**** SUPPLIED DATA

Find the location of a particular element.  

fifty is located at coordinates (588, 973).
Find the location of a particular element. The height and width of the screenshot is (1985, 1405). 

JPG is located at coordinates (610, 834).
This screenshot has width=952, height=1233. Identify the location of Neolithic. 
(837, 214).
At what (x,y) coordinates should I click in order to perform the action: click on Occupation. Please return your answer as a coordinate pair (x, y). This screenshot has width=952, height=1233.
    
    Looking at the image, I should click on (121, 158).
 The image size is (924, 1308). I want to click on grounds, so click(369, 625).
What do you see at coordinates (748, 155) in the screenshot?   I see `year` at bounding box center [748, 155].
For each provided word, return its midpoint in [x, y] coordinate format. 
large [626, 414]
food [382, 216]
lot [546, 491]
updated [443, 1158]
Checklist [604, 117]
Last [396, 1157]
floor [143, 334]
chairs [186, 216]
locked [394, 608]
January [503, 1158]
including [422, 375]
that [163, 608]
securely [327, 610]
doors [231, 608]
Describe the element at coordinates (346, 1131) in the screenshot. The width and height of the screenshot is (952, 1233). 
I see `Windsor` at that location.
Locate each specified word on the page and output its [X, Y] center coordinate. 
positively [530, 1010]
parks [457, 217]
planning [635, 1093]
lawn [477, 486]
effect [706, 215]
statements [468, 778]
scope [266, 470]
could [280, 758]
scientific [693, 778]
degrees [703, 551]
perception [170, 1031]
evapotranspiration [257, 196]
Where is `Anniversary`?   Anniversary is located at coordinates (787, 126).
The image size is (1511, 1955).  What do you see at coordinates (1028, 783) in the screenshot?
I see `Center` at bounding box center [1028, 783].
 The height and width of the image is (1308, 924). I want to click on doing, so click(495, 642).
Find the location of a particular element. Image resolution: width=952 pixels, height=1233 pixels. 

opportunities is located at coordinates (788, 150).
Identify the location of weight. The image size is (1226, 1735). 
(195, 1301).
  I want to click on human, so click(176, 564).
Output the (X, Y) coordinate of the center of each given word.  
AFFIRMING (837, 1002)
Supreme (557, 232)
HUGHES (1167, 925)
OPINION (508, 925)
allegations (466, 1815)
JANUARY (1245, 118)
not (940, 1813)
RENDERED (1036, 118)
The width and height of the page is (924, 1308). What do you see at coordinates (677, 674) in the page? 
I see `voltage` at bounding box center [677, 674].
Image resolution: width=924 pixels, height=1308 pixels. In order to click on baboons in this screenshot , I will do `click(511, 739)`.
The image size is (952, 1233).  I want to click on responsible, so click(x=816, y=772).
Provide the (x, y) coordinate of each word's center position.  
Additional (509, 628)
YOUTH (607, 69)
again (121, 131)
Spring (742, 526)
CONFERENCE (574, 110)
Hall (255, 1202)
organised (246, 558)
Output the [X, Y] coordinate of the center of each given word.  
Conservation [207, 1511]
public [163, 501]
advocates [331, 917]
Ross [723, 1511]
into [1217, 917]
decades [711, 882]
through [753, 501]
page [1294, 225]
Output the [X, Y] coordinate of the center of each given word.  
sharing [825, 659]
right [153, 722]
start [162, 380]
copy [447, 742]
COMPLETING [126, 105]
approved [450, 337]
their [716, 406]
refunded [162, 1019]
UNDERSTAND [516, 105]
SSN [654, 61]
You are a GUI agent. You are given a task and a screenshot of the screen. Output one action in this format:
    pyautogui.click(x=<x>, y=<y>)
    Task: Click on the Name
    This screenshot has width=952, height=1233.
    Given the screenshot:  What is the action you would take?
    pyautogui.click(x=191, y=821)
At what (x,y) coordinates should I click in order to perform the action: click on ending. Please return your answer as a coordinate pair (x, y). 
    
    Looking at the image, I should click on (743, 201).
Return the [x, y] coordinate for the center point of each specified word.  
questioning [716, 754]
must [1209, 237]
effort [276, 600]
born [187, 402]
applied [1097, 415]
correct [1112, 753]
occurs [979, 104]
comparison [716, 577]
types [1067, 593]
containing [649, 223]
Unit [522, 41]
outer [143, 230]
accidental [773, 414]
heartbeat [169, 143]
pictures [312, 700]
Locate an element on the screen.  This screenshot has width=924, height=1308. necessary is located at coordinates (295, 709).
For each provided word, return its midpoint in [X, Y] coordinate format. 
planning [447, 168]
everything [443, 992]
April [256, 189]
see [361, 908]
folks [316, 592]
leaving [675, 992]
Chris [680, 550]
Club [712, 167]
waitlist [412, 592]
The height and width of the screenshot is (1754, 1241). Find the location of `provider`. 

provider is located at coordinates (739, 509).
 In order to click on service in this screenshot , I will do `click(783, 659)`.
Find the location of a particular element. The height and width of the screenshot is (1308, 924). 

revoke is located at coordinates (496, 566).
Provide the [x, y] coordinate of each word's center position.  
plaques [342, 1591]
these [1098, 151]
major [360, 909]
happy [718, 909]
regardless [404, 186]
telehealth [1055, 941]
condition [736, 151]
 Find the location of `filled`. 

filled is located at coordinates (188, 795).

********

* _INSTRUCTIONS TO FOLLOW_:
Copy the entire listing above line for line, without changing anything.

* _RESULT_:
Find the location of a particular element.  

fifty is located at coordinates (588, 973).
Find the location of a particular element. The height and width of the screenshot is (1985, 1405). 

JPG is located at coordinates (610, 834).
This screenshot has width=952, height=1233. Identify the location of Neolithic. 
(837, 214).
At what (x,y) coordinates should I click in order to perform the action: click on Occupation. Please return your answer as a coordinate pair (x, y). This screenshot has width=952, height=1233.
    
    Looking at the image, I should click on (121, 158).
 The image size is (924, 1308). I want to click on grounds, so click(369, 625).
What do you see at coordinates (748, 155) in the screenshot?   I see `year` at bounding box center [748, 155].
For each provided word, return its midpoint in [x, y] coordinate format. 
large [626, 414]
food [382, 216]
lot [546, 491]
updated [443, 1158]
Checklist [604, 117]
Last [396, 1157]
floor [143, 334]
chairs [186, 216]
locked [394, 608]
January [503, 1158]
including [422, 375]
that [163, 608]
securely [327, 610]
doors [231, 608]
Describe the element at coordinates (346, 1131) in the screenshot. The width and height of the screenshot is (952, 1233). 
I see `Windsor` at that location.
Locate each specified word on the page and output its [X, Y] center coordinate. 
positively [530, 1010]
parks [457, 217]
planning [635, 1093]
lawn [477, 486]
effect [706, 215]
statements [468, 778]
scope [266, 470]
could [280, 758]
scientific [693, 778]
degrees [703, 551]
perception [170, 1031]
evapotranspiration [257, 196]
Where is `Anniversary`?   Anniversary is located at coordinates (787, 126).
The image size is (1511, 1955).  What do you see at coordinates (1028, 783) in the screenshot?
I see `Center` at bounding box center [1028, 783].
 The height and width of the image is (1308, 924). I want to click on doing, so click(495, 642).
Find the location of a particular element. Image resolution: width=952 pixels, height=1233 pixels. 

opportunities is located at coordinates (788, 150).
Identify the location of weight. The image size is (1226, 1735). 
(195, 1301).
  I want to click on human, so click(176, 564).
Output the (X, Y) coordinate of the center of each given word.  
AFFIRMING (837, 1002)
Supreme (557, 232)
HUGHES (1167, 925)
OPINION (508, 925)
allegations (466, 1815)
JANUARY (1245, 118)
not (940, 1813)
RENDERED (1036, 118)
The width and height of the page is (924, 1308). What do you see at coordinates (677, 674) in the page? 
I see `voltage` at bounding box center [677, 674].
Image resolution: width=924 pixels, height=1308 pixels. In order to click on baboons in this screenshot , I will do `click(511, 739)`.
The image size is (952, 1233).  I want to click on responsible, so click(x=816, y=772).
Provide the (x, y) coordinate of each word's center position.  
Additional (509, 628)
YOUTH (607, 69)
again (121, 131)
Spring (742, 526)
CONFERENCE (574, 110)
Hall (255, 1202)
organised (246, 558)
Output the [X, Y] coordinate of the center of each given word.  
Conservation [207, 1511]
public [163, 501]
advocates [331, 917]
Ross [723, 1511]
into [1217, 917]
decades [711, 882]
through [753, 501]
page [1294, 225]
Output the [X, Y] coordinate of the center of each given word.  
sharing [825, 659]
right [153, 722]
start [162, 380]
copy [447, 742]
COMPLETING [126, 105]
approved [450, 337]
their [716, 406]
refunded [162, 1019]
UNDERSTAND [516, 105]
SSN [654, 61]
You are a GUI agent. You are given a task and a screenshot of the screen. Output one action in this format:
    pyautogui.click(x=<x>, y=<y>)
    Task: Click on the Name
    This screenshot has width=952, height=1233.
    Given the screenshot:  What is the action you would take?
    pyautogui.click(x=191, y=821)
At what (x,y) coordinates should I click in order to perform the action: click on ending. Please return your answer as a coordinate pair (x, y). 
    
    Looking at the image, I should click on (743, 201).
Return the [x, y] coordinate for the center point of each specified word.  
questioning [716, 754]
must [1209, 237]
effort [276, 600]
born [187, 402]
applied [1097, 415]
correct [1112, 753]
occurs [979, 104]
comparison [716, 577]
types [1067, 593]
containing [649, 223]
Unit [522, 41]
outer [143, 230]
accidental [773, 414]
heartbeat [169, 143]
pictures [312, 700]
Locate an element on the screen.  This screenshot has width=924, height=1308. necessary is located at coordinates (295, 709).
For each provided word, return its midpoint in [X, Y] coordinate format. 
planning [447, 168]
everything [443, 992]
April [256, 189]
see [361, 908]
folks [316, 592]
leaving [675, 992]
Chris [680, 550]
Club [712, 167]
waitlist [412, 592]
The height and width of the screenshot is (1754, 1241). Find the location of `provider`. 

provider is located at coordinates (739, 509).
 In order to click on service in this screenshot , I will do `click(783, 659)`.
Find the location of a particular element. The height and width of the screenshot is (1308, 924). 

revoke is located at coordinates (496, 566).
Provide the [x, y] coordinate of each word's center position.  
plaques [342, 1591]
these [1098, 151]
major [360, 909]
happy [718, 909]
regardless [404, 186]
telehealth [1055, 941]
condition [736, 151]
 Find the location of `filled`. 

filled is located at coordinates (188, 795).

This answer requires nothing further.